Conversation
Video | July 9, 2026
Chloé Charles runs Lago, her restaurant in Paris’s 11th arrondissement, where she has made anti-waste cooking and seasonal ingredients the cornerstones of her culinary identity. Anne Etorre organizes gastronomic events and is finishing a book dedicated to French producers, *Le goût des bonnes choses* (The Taste of Good Things), the result of a year and a half of traveling the country. Brought together to host the evening’s cocktail reception for more than 500 people, they share what regions bring to the plate, and what they consider their duty.
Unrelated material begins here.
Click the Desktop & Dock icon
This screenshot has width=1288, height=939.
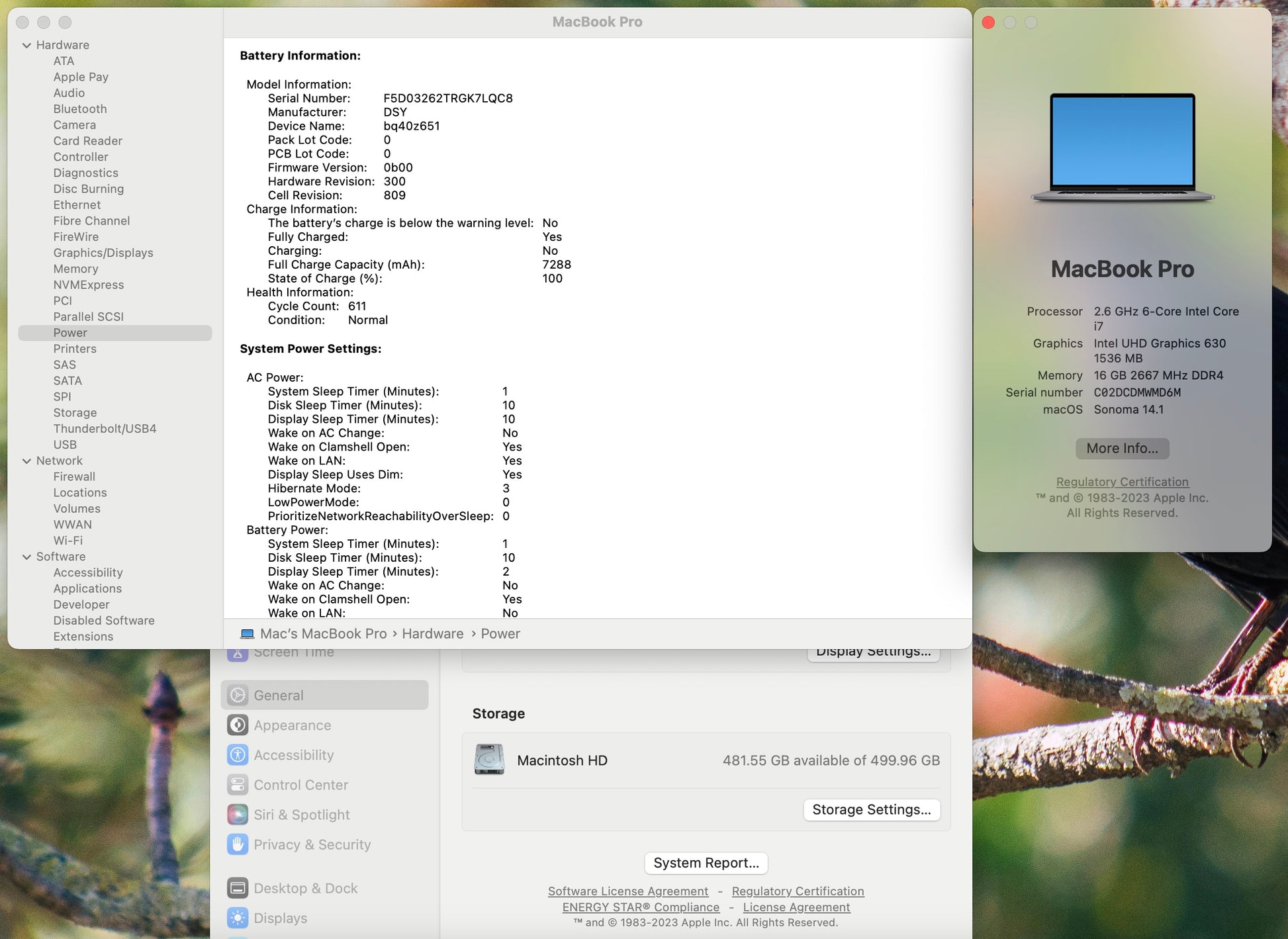pos(238,888)
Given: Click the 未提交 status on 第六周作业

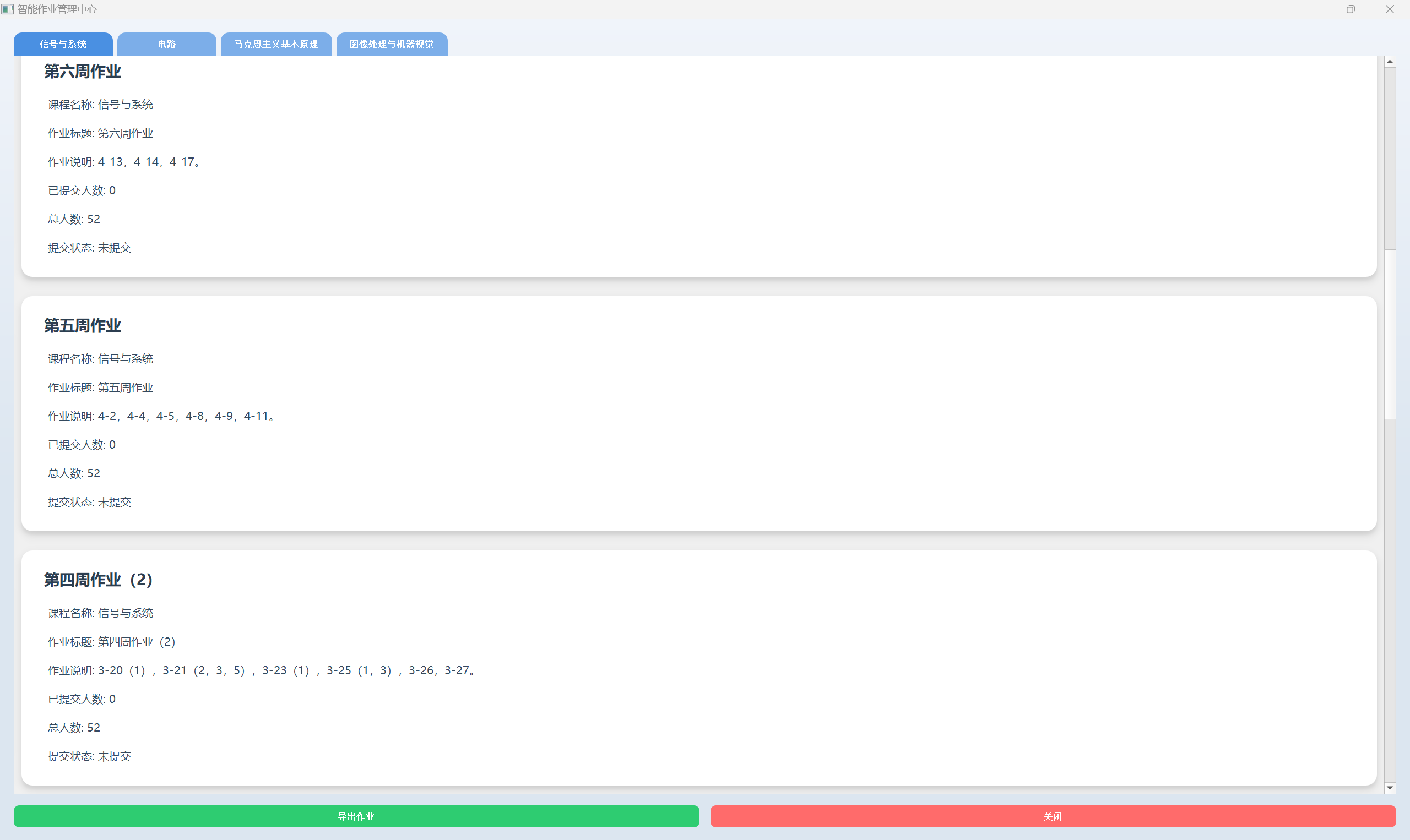Looking at the screenshot, I should pyautogui.click(x=114, y=247).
Chloé Charles: A product rooted in its region tells its story through taste. For a vegetable, it’s the way it grew, and that way changes radically depending on whether the land is close to the sea or farther away, whether it’s clay or sandy, exposed to the wind or sheltered. For an animal, it’s what it has eaten, how it has lived, and the landscape in which it has thrived. All of this is reflected in the meat, the fat, and the texture. It is these differences that make a product irreplaceable, and that make our profession so exciting.
Anne Etorre: Tonight, Bresse poultry is the perfect example. They’re raised according to extremely precise specifications, within a defined territory, using practices found nowhere else. The farmer had mentioned to us that she had given a bird to someone outside the appellation’s territory, and that the bird had developed in a completely different way. Terroir isn’t a marketing ploy. It’s a biological reality.
Chloé Charles: Producers are my raw materials, in the most literal sense of the term. Without great ingredients, there can be no great cuisine. This isn’t just a catchphrase, it’s the constraint that shapes everything else. Choosing suppliers, designing menus, managing the seasons: it all starts there. Working with committed producers also means accepting the limitations they impose: availability, seasonality, and quantities. But these are fruitful constraints that force creativity.
Anne Etorre: For me, this relationship has become the central focus of my work. For the past year and a half, I’ve been traveling across France to meet exceptional producers and tell their stories in my upcoming book, *Le goût des bonnes choses*. What I’ve observed is that these people have a relationship with the land, with time, and with living things that is the opposite of industrial logic. They do something that is slow, demanding, fragile, yet fundamental.
Anne Etorre: The idea of featuring the producers here tonight and asking Chloé to prepare their products on the spot made perfect sense. Many chefs would have refused, cooking with unfamiliar ingredients under the pressure of an event is a real risk. Chloé said yes without hesitation. That curiosity, that confidence in the product, that’s what convinced me. Choosing a committed chef, who herself works with committed producers, rather than a run-of-the-mill caterer for 500 people, is a deliberate choice, and it sends a message.
Chloé Charles: For an event of this scale, that’s actually rare. The quality of the products we served tonight wasn’t a compromise, it was our original goal. And that changes everything, including for the guests.
Chloé Charles: A successful region will be one that is respected. But respect doesn’t come naturally: it’s built, it’s learned, and it starts with feeling respected yourself. Tonight, we tried to demonstrate something simple: that it’s possible to host a responsible event on a large scale. Producers are paid fairly. Chefs are paid fairly. Waitstaff are paid fairly. This model exists tonight, and it must become the norm.
Anne Etorre: What worries me is that we continue to mistreat agriculture and those who work in it. We talk about food sovereignty as if it were an abstract concept, when in fact it’s a daily reality, what we put on our plates, what we feed our children and grandchildren. Fighting to ensure that our food is good, healthy, and fair is perhaps the most concrete and urgent thing we can do.